# start of Record excerpts

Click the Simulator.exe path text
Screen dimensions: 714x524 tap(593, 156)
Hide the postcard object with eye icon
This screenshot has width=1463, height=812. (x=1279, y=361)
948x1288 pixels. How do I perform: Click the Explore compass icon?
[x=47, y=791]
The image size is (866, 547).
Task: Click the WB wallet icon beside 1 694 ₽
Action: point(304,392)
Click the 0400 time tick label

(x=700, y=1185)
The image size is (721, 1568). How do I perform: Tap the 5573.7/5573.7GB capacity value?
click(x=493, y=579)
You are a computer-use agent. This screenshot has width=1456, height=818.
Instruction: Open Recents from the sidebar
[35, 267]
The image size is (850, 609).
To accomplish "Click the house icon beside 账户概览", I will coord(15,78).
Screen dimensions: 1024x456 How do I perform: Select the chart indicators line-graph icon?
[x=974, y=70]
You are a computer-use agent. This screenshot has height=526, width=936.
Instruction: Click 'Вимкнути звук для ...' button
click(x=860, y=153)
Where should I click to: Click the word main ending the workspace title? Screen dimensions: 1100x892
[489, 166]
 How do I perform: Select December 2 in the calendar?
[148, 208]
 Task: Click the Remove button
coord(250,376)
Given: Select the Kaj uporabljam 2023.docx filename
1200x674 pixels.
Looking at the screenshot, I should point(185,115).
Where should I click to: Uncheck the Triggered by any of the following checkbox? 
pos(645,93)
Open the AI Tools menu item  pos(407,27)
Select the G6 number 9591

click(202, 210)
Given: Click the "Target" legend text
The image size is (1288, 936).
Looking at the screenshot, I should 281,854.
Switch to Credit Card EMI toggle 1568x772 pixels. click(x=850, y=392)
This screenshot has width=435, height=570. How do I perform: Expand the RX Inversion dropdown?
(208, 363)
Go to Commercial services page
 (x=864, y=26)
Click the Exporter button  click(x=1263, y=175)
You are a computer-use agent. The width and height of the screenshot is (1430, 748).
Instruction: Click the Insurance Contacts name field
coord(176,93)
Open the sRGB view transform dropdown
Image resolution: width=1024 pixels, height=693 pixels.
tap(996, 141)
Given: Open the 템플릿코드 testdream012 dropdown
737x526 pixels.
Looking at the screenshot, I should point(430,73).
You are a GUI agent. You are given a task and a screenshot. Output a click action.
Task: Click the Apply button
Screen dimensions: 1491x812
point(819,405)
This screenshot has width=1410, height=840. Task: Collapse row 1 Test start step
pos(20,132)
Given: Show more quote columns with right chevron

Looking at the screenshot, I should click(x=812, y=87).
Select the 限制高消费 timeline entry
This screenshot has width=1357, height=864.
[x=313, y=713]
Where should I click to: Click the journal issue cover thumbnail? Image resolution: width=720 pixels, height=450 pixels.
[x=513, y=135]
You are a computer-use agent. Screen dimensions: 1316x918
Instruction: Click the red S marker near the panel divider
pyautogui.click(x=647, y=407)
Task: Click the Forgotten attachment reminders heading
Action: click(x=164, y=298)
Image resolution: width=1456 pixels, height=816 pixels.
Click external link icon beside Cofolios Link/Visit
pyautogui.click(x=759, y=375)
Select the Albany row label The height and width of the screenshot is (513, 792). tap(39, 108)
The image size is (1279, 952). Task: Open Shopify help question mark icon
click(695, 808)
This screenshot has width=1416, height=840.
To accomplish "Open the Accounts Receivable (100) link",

# end of Record excerpts

To do: Output the listing above as a Markdown table with the columns Row and Line. Number each non-blank line in order and skip the blank ones.

Task output:
| Row | Line |
|---|---|
| 1 | Click the Simulator.exe path text |
| 2 | Screen dimensions: 714x524 tap(593, 156) |
| 3 | Hide the postcard object with eye icon |
| 4 | This screenshot has width=1463, height=812. (x=1279, y=361) |
| 5 | 948x1288 pixels. How do I perform: Click the Explore compass icon? |
| 6 | [x=47, y=791] |
| 7 | The image size is (866, 547). |
| 8 | Task: Click the WB wallet icon beside 1 694 ₽ |
| 9 | Action: point(304,392) |
| 10 | Click the 0400 time tick label |
| 11 | (x=700, y=1185) |
| 12 | The image size is (721, 1568). How do I perform: Tap the 5573.7/5573.7GB capacity value? |
| 13 | click(x=493, y=579) |
| 14 | You are a computer-use agent. This screenshot has width=1456, height=818. |
| 15 | Instruction: Open Recents from the sidebar |
| 16 | [35, 267] |
| 17 | The image size is (850, 609). |
| 18 | To accomplish "Click the house icon beside 账户概览", I will coord(15,78). |
| 19 | Screen dimensions: 1024x456 How do I perform: Select the chart indicators line-graph icon? |
| 20 | [x=974, y=70] |
| 21 | You are a computer-use agent. This screenshot has height=526, width=936. |
| 22 | Instruction: Click 'Вимкнути звук для ...' button |
| 23 | click(x=860, y=153) |
| 24 | Where should I click to: Click the word main ending the workspace title? Screen dimensions: 1100x892 |
| 25 | [489, 166] |
| 26 |  How do I perform: Select December 2 in the calendar? |
| 27 | [148, 208] |
| 28 |  Task: Click the Remove button |
| 29 | coord(250,376) |
| 30 | Given: Select the Kaj uporabljam 2023.docx filename |
| 31 | 1200x674 pixels. |
| 32 | Looking at the screenshot, I should point(185,115). |
| 33 | Where should I click to: Uncheck the Triggered by any of the following checkbox?  |
| 34 | pos(645,93) |
| 35 | Open the AI Tools menu item  pos(407,27) |
| 36 | Select the G6 number 9591 |
| 37 | click(202, 210) |
| 38 | Given: Click the "Target" legend text |
| 39 | The image size is (1288, 936). |
| 40 | Looking at the screenshot, I should 281,854. |
| 41 | Switch to Credit Card EMI toggle 1568x772 pixels. click(x=850, y=392) |
| 42 | This screenshot has width=435, height=570. How do I perform: Expand the RX Inversion dropdown? |
| 43 | (208, 363) |
| 44 | Go to Commercial services page |
| 45 |  (x=864, y=26) |
| 46 | Click the Exporter button  click(x=1263, y=175) |
| 47 | You are a computer-use agent. The width and height of the screenshot is (1430, 748). |
| 48 | Instruction: Click the Insurance Contacts name field |
| 49 | coord(176,93) |
| 50 | Open the sRGB view transform dropdown |
| 51 | Image resolution: width=1024 pixels, height=693 pixels. |
| 52 | tap(996, 141) |
| 53 | Given: Open the 템플릿코드 testdream012 dropdown |
| 54 | 737x526 pixels. |
| 55 | Looking at the screenshot, I should point(430,73). |
| 56 | You are a GUI agent. You are given a task and a screenshot. Output a click action. |
| 57 | Task: Click the Apply button |
| 58 | Screen dimensions: 1491x812 |
| 59 | point(819,405) |
| 60 | This screenshot has width=1410, height=840. Task: Collapse row 1 Test start step |
| 61 | pos(20,132) |
| 62 | Given: Show more quote columns with right chevron |
| 63 | Looking at the screenshot, I should click(x=812, y=87). |
| 64 | Select the 限制高消费 timeline entry |
| 65 | This screenshot has width=1357, height=864. |
| 66 | [x=313, y=713] |
| 67 | Where should I click to: Click the journal issue cover thumbnail? Image resolution: width=720 pixels, height=450 pixels. |
| 68 | [x=513, y=135] |
| 69 | You are a computer-use agent. Screen dimensions: 1316x918 |
| 70 | Instruction: Click the red S marker near the panel divider |
| 71 | pyautogui.click(x=647, y=407) |
| 72 | Task: Click the Forgotten attachment reminders heading |
| 73 | Action: click(x=164, y=298) |
| 74 | Image resolution: width=1456 pixels, height=816 pixels. |
| 75 | Click external link icon beside Cofolios Link/Visit |
| 76 | pyautogui.click(x=759, y=375) |
| 77 | Select the Albany row label The height and width of the screenshot is (513, 792). tap(39, 108) |
| 78 | The image size is (1279, 952). Task: Open Shopify help question mark icon |
| 79 | click(695, 808) |
| 80 | This screenshot has width=1416, height=840. |
| 81 | To accomplish "Open the Accounts Receivable (100) link", |